Experiment Tracking
Experiment Snapshots
The Experiment Snapshots module enables structured logging and management of machine learning experiment runs, providing a consistent way to capture results, visualize them through interactive graphs and tables, and compare model performance (across the experiment runs).
Purpose:
-
History Retention
Persistent storage of metrics, parameters, artifacts, and metadata for every run, allowing users to trace how results evolved over time and revisit past configurations when needed. -
Interactive Visualizations
Interactive charts and comparison tables that highlight performance trends, surface differences between configurations, and make it easier to compare model runs. -
Reproducibility
Since the experiment snapshot is intrinsically linked to the saved model file (.luml), this allows for the precise reproduction of experimental conditions. Users can revert to any previous model version and re-run it to verify results.
LLM Tracing
LLM Tracing provides visibility into the execution flow of systems that use large language models. It records key information such as inputs, outputs, and metadata associated with each step of the LLM call. It makes it easier to inspect, debug, monitor, and optimize generative AI workflows.

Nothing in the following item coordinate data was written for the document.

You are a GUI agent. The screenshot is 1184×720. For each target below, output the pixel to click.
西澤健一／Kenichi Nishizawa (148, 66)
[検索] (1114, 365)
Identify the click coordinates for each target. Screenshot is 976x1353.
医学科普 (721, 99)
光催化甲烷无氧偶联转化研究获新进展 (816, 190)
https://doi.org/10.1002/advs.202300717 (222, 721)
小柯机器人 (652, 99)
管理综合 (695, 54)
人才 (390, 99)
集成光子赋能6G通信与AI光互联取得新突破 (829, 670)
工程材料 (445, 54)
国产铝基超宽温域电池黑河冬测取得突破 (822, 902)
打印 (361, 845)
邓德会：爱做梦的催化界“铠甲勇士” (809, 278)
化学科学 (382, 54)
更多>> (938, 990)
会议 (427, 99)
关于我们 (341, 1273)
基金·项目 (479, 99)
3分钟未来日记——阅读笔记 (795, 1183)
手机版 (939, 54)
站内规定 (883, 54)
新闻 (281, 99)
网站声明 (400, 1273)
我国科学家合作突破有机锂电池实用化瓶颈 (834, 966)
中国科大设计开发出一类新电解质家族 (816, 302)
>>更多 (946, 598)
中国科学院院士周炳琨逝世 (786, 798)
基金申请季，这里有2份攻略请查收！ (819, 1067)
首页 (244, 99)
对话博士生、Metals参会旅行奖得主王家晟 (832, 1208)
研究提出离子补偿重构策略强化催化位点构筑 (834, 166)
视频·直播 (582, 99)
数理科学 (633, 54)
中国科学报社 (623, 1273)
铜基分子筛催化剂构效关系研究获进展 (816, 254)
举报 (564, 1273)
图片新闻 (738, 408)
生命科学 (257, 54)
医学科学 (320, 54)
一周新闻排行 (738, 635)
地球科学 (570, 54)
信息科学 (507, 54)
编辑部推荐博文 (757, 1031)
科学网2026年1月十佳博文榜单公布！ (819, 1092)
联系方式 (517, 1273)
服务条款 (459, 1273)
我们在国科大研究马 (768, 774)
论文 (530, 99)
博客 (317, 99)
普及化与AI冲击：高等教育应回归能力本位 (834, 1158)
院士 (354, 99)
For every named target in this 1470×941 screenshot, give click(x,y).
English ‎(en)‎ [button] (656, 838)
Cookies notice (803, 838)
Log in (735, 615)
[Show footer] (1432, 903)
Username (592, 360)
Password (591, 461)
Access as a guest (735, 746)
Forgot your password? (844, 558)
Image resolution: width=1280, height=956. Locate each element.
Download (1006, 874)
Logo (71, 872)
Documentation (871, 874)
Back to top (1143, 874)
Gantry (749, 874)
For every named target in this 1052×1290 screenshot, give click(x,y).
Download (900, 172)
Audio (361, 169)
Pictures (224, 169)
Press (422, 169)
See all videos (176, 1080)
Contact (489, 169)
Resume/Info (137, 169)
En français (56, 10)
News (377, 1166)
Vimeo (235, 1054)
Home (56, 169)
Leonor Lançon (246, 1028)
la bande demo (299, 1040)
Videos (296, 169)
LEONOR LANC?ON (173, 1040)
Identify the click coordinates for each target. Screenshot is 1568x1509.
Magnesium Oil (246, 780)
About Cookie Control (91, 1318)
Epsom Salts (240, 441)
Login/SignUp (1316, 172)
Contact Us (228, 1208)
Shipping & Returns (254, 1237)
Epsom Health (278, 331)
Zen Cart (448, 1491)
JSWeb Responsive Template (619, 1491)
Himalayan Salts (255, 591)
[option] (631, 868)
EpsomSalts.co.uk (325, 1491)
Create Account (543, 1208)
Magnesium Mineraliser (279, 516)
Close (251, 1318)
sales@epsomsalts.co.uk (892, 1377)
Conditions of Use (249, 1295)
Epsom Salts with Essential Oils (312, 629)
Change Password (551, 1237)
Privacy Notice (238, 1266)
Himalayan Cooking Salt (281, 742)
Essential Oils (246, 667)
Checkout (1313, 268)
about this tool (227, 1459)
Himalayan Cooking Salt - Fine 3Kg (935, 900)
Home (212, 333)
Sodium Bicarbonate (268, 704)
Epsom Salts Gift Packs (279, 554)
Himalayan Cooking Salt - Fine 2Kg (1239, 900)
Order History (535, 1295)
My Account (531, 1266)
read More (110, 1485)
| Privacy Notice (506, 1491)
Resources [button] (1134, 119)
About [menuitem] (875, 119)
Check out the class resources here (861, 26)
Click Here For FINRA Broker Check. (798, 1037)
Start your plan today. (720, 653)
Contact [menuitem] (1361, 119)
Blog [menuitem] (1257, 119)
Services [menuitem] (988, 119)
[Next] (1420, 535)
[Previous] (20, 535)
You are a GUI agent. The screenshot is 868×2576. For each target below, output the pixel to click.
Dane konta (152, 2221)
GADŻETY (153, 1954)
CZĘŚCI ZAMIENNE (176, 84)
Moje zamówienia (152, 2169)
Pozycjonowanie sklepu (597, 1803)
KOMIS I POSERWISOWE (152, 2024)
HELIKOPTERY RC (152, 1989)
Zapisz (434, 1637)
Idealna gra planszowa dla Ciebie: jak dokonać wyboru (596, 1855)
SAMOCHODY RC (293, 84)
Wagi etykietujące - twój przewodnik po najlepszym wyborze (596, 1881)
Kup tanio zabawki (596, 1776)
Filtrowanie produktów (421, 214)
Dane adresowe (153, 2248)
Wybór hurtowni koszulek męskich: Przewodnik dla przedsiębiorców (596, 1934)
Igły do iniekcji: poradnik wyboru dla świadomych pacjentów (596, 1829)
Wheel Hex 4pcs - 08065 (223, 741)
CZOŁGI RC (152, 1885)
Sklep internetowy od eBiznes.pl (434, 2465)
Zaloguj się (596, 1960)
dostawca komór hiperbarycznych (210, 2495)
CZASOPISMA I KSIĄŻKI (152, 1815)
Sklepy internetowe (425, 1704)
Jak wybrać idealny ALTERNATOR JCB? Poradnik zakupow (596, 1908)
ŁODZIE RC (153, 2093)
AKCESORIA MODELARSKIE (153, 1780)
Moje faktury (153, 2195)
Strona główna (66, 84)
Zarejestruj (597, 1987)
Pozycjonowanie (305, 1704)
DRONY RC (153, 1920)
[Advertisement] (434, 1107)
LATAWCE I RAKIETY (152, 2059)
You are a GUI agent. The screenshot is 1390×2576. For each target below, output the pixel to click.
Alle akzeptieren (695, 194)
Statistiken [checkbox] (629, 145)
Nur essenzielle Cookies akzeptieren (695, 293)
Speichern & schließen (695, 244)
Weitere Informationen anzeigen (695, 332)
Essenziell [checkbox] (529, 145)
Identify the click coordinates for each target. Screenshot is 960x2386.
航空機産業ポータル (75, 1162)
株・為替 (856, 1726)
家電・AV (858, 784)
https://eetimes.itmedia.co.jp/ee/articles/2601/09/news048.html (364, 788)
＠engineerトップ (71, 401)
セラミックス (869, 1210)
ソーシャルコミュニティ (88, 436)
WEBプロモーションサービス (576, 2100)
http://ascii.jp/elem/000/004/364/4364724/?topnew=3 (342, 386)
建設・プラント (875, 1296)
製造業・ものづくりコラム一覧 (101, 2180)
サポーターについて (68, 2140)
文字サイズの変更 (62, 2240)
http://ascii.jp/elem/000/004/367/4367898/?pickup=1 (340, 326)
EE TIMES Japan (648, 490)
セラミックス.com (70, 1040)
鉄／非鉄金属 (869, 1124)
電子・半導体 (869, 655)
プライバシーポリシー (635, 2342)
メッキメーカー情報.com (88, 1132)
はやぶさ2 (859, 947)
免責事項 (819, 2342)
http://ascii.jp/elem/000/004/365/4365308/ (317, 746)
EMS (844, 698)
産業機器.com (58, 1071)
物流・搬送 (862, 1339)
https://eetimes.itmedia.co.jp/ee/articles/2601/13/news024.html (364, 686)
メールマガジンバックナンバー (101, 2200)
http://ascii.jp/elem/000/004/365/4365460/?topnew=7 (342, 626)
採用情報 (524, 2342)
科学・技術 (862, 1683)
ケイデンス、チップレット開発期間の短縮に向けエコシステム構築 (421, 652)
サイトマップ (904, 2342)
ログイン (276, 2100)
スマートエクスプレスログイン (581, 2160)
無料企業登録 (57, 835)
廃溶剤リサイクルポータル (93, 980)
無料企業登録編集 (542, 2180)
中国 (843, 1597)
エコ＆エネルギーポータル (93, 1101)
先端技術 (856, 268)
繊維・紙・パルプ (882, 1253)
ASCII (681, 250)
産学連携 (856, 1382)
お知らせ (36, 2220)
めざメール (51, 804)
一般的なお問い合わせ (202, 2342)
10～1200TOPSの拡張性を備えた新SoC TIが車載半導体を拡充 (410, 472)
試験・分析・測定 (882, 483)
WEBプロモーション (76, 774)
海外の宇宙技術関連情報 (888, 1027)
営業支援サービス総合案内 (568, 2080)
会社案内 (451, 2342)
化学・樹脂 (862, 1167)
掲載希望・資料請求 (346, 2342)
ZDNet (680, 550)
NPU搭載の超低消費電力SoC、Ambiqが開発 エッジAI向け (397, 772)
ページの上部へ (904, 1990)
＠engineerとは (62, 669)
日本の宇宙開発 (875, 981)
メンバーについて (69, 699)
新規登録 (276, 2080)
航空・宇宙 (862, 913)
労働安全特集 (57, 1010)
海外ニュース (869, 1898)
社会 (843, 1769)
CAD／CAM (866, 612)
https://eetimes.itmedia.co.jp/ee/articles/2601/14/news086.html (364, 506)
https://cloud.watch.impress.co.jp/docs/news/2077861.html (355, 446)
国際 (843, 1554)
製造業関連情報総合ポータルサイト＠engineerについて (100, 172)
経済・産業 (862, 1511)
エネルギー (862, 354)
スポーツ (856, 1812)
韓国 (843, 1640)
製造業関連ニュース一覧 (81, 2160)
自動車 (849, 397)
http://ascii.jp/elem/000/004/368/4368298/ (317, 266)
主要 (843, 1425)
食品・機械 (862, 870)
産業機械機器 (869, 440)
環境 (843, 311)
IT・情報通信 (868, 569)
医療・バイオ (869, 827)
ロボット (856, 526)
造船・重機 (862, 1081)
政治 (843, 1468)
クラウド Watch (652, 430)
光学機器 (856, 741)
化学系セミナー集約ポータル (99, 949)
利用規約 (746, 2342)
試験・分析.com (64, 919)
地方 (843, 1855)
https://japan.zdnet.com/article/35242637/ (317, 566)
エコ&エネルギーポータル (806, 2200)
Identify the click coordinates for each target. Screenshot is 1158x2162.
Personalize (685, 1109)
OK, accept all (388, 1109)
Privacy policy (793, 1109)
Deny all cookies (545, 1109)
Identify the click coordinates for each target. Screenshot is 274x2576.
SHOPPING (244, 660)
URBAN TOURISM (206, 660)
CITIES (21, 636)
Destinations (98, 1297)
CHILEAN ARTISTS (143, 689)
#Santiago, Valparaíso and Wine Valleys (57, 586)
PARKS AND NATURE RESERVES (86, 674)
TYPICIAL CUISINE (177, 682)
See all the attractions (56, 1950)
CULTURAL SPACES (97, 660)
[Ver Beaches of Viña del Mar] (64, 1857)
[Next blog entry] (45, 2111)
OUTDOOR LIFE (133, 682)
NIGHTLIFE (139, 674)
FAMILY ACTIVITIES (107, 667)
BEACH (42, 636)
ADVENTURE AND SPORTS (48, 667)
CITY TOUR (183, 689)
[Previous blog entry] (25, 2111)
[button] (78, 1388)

The main module components are:
The main module components are:
- High-level view
- Traces
- Metrics
Aggregated run summary
Concise overview of each run, showing the main inputs and outputs alongside key metadata and evaluation scores. Useful for quickly comparing results and spotting regressions without diving into execution details.
Complete interaction history
Full record of every intermediate step that contributes to an output, including prompts, model parameters, tool calls, database lookups, and so on. Traces reveal the end-to-end flow of a request, making it easier to locate bottlenecks and understand how configuration choices affect cost, performance, and output quality.
Usage and performance overview
Aggregated indicators such as model accuracy, average latency, token consumption, and overall cost across runs. Metrics provide operational insight needed for budget control and performance tuning.